Wednesday, July 2, 2014

Juvenile Life Sentences Without Parole Abolished

Hawaii has taken a step towards recognizing that juveniles are constitutionally different from adults and that these differences should be taken into account when children are sentenced for adult crimes. Signed into law today by Governor Neil Abercrombie, HB2116 eliminates the sentence of life imprisonment without the possibility of parole for juvenile offenders.

“Hawaii is one of a shrinking number of states that still allows life sentencing without parole for juvenile offenders,” said the bill’s introducer Representative Karen Awana (Ewa Villages, Kalaeloa, Honokai Hale, Nanakai Gardens, Ko Olina, Kahe Point, Nanakuli, Lualualei, Maili). “In addition, it has been uniformly rejected by the international community and it’s time we remove this law from our books.
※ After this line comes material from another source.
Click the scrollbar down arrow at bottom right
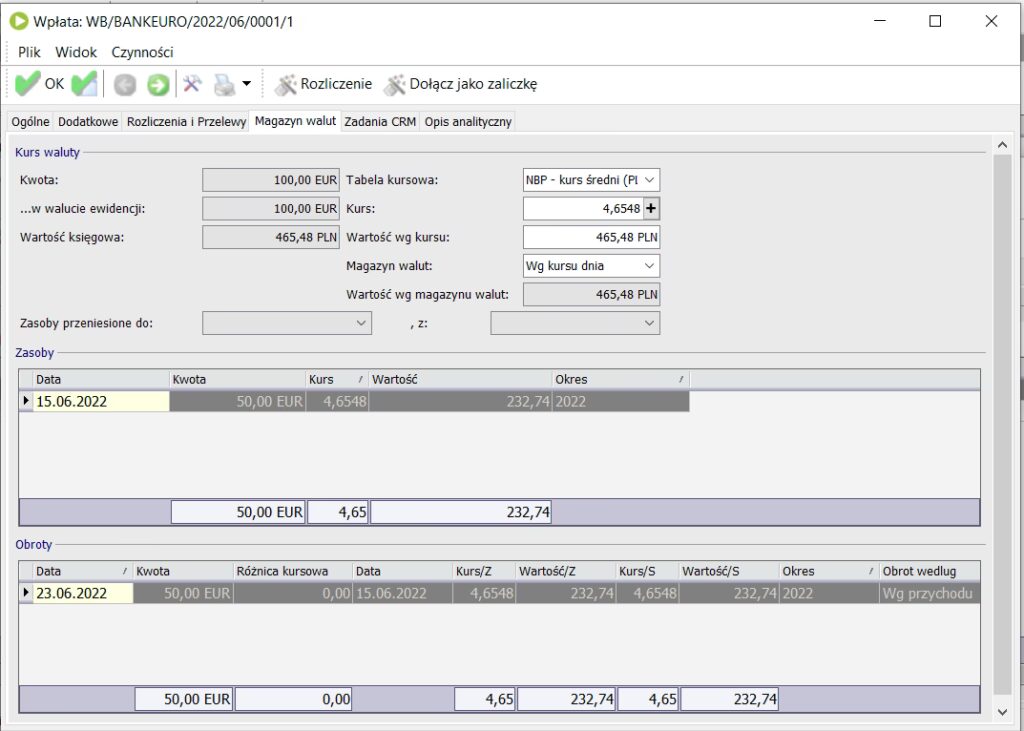 1003,710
Right now the United States is the only nation in the world that allows children to be sentenced to life imprisonment without parole.”
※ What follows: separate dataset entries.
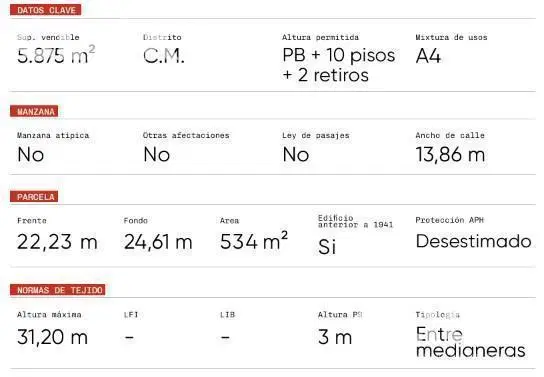Click the 13,86 m street width value
The height and width of the screenshot is (377, 544).
[x=450, y=154]
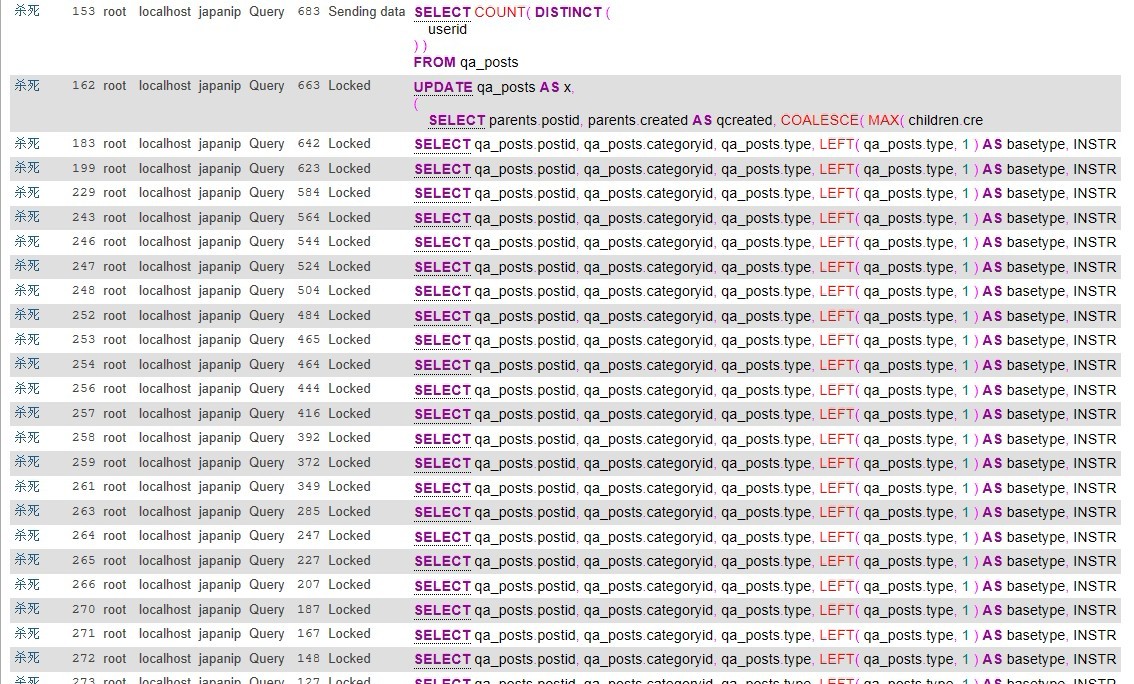1134x684 pixels.
Task: Kill the locked UPDATE process 162
Action: click(x=27, y=86)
Hawaii’s current law establishes that persons who are convicted of first degree murder or first degree attempted murder are to be sentenced to life imprisonment without parole—regardless of age. The changes to the law would maintain a mandatory life sentence for those above eighteen years old, but would sentence persons under the age of eighteen years old at the time of the offense to life imprisonment with the possibility of parole.
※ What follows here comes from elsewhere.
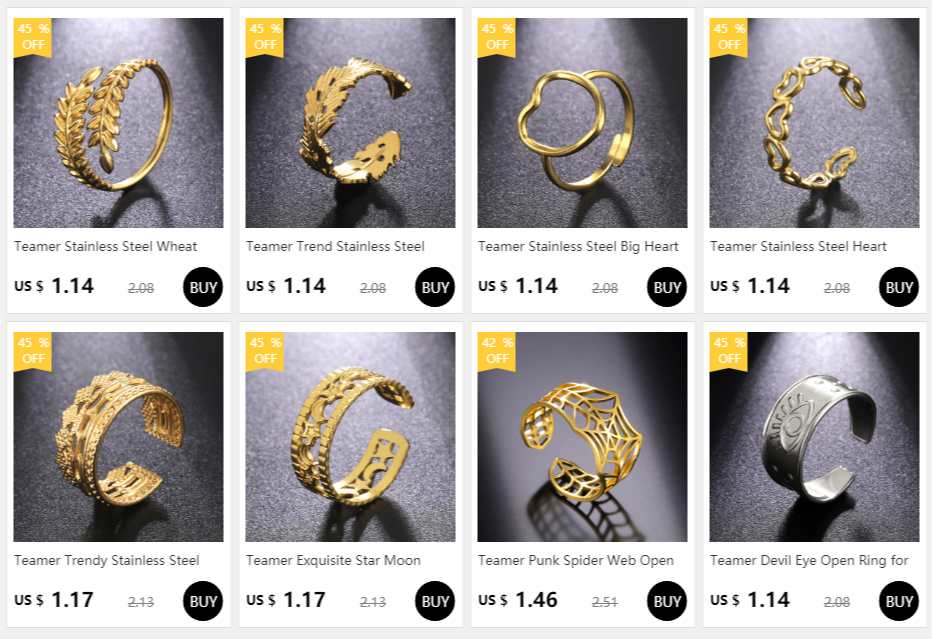Viewport: 932px width, 639px height.
Task: Buy the Punk Spider Web Open ring
Action: (x=666, y=601)
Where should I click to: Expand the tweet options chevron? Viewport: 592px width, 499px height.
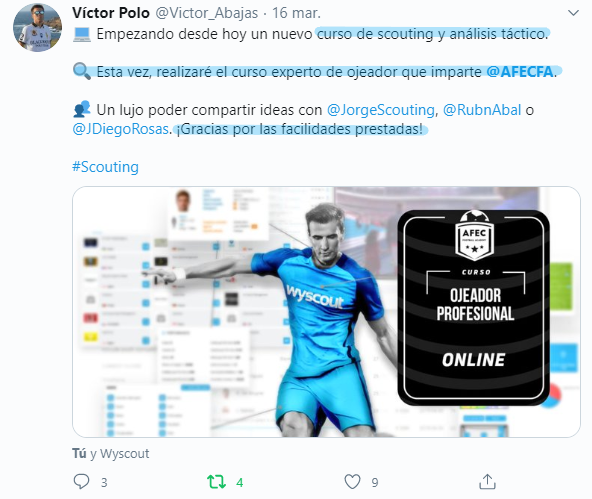coord(573,13)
According to The Campaign for the Fair Sentencing of Youth, a national advocacy group, Hawaii now joins numerous other states who have eliminated or do not allow juvenile life without parole sentences. Such states include Texas, Wyoming, Kentucky, Kansas, Colorado, Montana, and Alaska. Additionally, other states have created measures to provide youths convicted of violent crimes an opportunity for resentencing later in life.